Mai Kuraki singles chronology
| "Togetsukyo (Kimi Omou)" (2017) | "Kimi to Koi no Mama de Owarenai Itsumo Yume no Mama ja Irarenai" / "Barairo no Jinsei" (2019) | "Zero kara Hajimete" (2021) |

Music video
- "Kimi to Koi no Mama de Owarenai Itsumo Yume no Mama ja Irarenai" on YouTube

= Kimi to Koi no Mama de Owarenai Itsumo Yume no Mama ja Irarenai =

2019 song by Mai Kuraki

"Kimi to Koi no Mama de Owarenai Itsumo Yume no Mama ja Irarenai" (きみと恋のままで終われない　いつも夢のままじゃいられない) is a song recorded by Japanese singer songwriter Mai Kuraki. It was written by Kuraki and Taisuke Nakamura. The song is set to be released through Northern Music on March 20, 2019, as a double-A side maxi single with "Barairo no Jinsei". The single was released as a digital single and in five physical editions: standard edition, limited edition A/B, Detective Conan edition, and Musing & FC edition. The song was served as the theme song to the Japanese animation Case Closed.

==Promotion==
===Meet and greet events===
In support of the single, Kuraki embarked on the ten-leg meet and greet events. At the tour, Kuraki sang several song and went on to hand her merchandise, mini calendar, to the audiences. Fans were also allowed to do high-fives with her.

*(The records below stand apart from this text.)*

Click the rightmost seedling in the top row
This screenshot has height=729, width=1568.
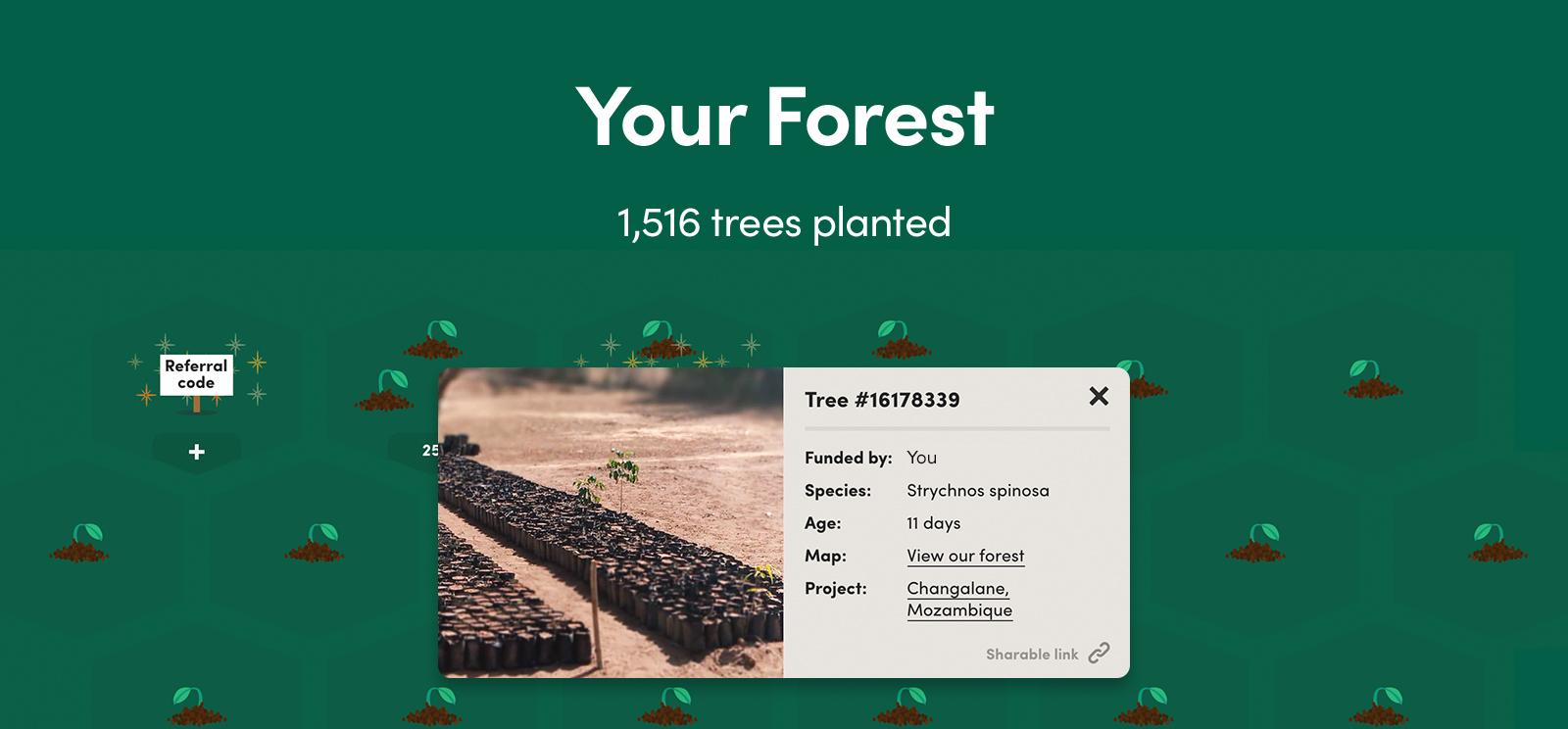click(1372, 380)
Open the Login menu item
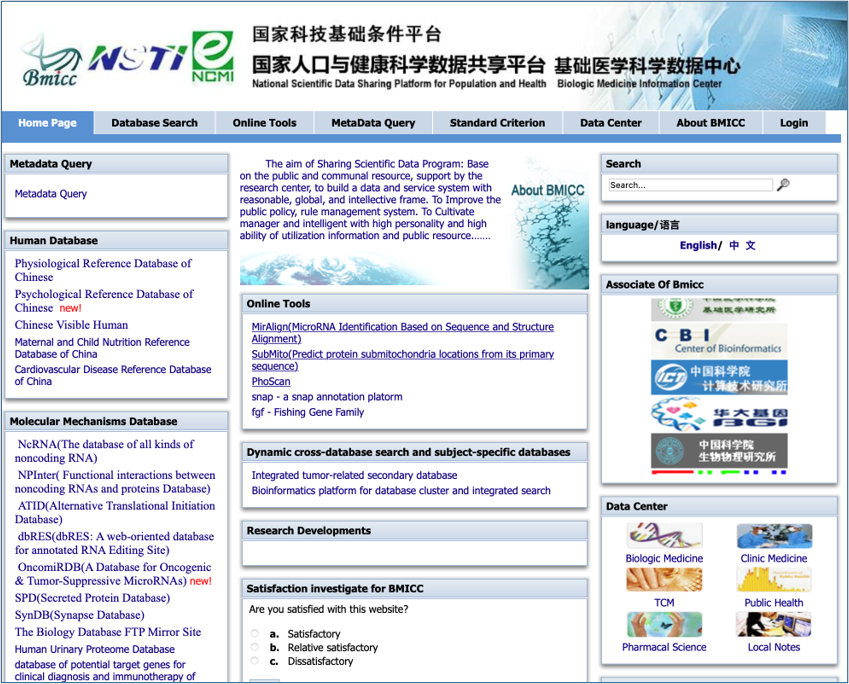The height and width of the screenshot is (684, 849). tap(793, 123)
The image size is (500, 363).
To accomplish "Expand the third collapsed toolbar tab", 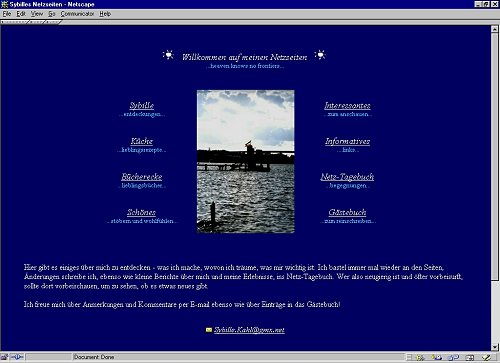I will click(x=52, y=22).
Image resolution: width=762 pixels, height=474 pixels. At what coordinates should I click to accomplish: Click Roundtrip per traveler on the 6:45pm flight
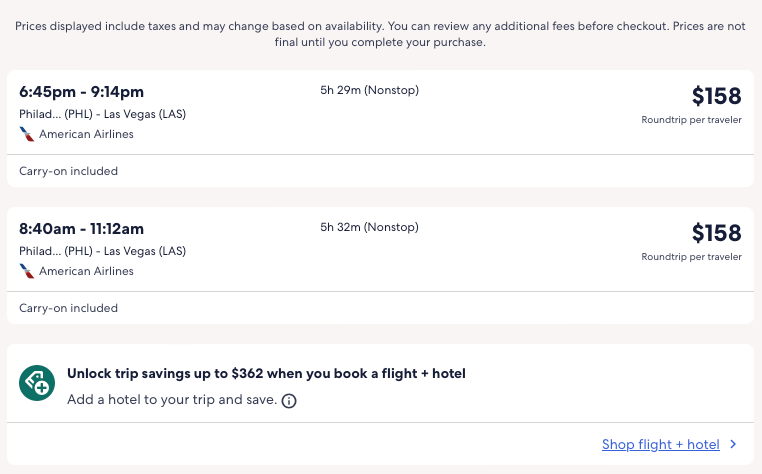coord(691,120)
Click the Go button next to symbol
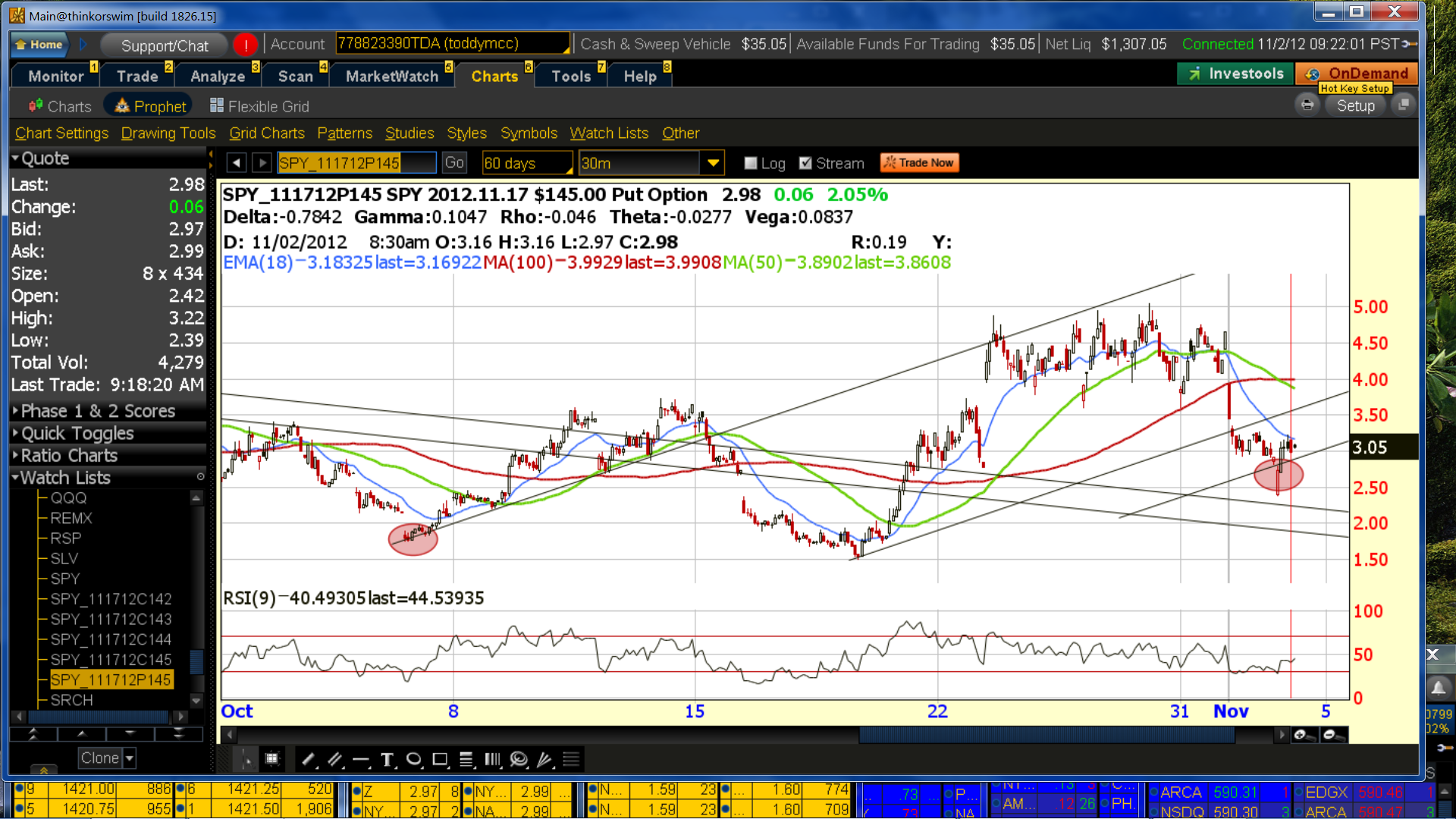The width and height of the screenshot is (1456, 819). coord(453,163)
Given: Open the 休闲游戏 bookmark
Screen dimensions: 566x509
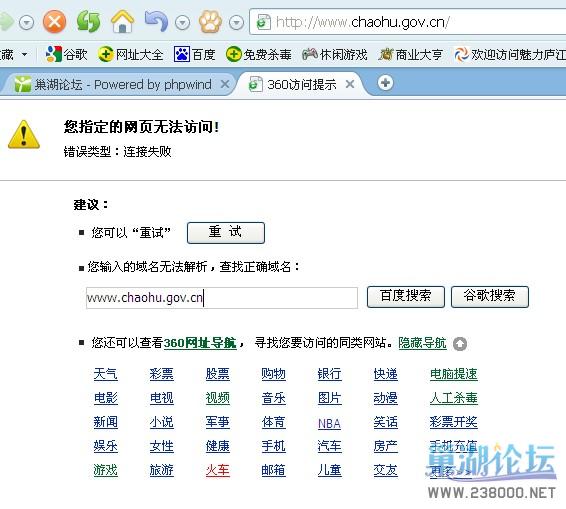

| Date | City | Country | Venue |
Asia
| January 20, 2020 | Shinagawa, Tokyo | Japan | Gate City Osaki |
| January 27, 2019 | Kyoto, Kyoto | Aeon Mall Kyoto |
| February 24, 2019 | Sapporo, Hokkaido | Paseo Center |
| March 2, 2019 | Nisshin, Aichi | Prime Tree Akaike |
| March 7, 2019 | Yawata, Kyoto | Iwashimizu Hachimangū |
| March 8, 2019 | Abeno-ku, Osaka | Abeno Harukas |
| March 17, 2019 | Kasuya District, Fukuoka | Aeon Mall Fukuoka |
| March 20, 2019 | Hirakata, Osaka | Kuzuha Mall |
| March 23, 2019 | Shibuya, Tokyo | Shibuya Tsutaya |
| March 24, 2019 | Ebina, Kanagawa | Vinawalk |

== Commercial performance ==
"Kimi to Koi no Mama de Owarenai Itsumo Yume no Mama ja Irarenai"/"Barairo no Jinsei" debuted on the Oricon Daily Singles Chart at number five. In its second day, the single climbed to number two, behind "Uchōten Shooter" by Matsuri Nine. The single debuted at number four on the Oricon Weekly Singles Chart, selling 23,380 physical copies in its first week. The single became Kuraki's 42nd top ten single, extending her record as the artist with the most consecutive top ten singles in Japan since the debut.

== Music video ==
The short version of an accompanying music video for the song was premiered on Kuraki's YouTube account on February 20, 2019.
The full version of the video was not released on YouTube; will be included only in the DVD accompanied with the limited edition A of the single.

== Live performance ==
Kuraki first performed "Kimi to Koi no Mama de Owarenai Itsumo Yume no Mama ja Irarenai", alongside "Barairo no Jinsei", at the meet and greet event on January 20, 2019. She also sang the song at the wedding ceremony of the employee of Samantha Thavasa, as a part of the company's 25th anniversary campaigns.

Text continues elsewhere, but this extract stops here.